Work to complete =>
Filter the listing below, keeping every line that holds "button".

Start of Block

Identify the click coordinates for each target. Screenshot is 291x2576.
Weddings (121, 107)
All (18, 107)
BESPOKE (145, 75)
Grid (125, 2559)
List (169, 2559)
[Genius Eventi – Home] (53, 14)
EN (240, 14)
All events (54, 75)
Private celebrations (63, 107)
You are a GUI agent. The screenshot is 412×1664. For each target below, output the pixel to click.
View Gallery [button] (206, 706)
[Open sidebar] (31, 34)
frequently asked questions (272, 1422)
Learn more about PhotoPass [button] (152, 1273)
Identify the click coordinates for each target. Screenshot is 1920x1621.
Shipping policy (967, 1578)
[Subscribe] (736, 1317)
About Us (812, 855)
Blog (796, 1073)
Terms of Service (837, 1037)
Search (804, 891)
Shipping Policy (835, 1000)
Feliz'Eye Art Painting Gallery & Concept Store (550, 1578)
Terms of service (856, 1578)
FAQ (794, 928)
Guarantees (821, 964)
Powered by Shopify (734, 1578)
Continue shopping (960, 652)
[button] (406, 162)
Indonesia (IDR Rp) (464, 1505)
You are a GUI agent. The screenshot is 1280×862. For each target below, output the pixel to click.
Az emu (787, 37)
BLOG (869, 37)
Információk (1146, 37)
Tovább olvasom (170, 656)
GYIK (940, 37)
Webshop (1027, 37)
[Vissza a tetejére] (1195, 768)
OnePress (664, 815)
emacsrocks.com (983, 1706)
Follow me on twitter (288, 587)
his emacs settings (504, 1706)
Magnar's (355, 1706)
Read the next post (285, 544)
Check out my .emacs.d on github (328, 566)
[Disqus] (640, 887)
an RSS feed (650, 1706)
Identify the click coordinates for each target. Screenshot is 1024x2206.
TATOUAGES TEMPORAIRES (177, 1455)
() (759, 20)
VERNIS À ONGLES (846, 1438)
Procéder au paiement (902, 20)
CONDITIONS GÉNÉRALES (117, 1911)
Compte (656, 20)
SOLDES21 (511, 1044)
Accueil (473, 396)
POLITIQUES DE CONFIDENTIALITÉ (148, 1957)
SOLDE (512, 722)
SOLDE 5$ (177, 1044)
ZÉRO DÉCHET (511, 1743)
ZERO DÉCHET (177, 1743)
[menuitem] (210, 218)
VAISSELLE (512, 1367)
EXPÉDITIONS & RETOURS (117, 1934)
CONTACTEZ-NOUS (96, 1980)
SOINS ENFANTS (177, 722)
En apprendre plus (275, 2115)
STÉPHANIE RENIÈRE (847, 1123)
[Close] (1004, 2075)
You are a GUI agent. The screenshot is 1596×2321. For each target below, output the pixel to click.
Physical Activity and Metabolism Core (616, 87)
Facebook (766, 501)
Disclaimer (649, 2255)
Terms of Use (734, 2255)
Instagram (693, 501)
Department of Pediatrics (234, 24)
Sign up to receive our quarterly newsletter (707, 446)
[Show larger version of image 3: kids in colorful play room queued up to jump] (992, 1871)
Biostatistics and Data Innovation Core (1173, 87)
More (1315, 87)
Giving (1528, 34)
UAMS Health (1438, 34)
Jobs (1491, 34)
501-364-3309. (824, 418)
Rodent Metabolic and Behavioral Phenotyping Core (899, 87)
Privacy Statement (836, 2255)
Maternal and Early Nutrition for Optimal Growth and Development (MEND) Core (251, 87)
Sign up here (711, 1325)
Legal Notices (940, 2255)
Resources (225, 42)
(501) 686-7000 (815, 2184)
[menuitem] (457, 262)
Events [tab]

End of Block

Solution to the exercise =>
View Gallery [button] (206, 706)
Learn more about PhotoPass [button] (152, 1273)
[button] (406, 162)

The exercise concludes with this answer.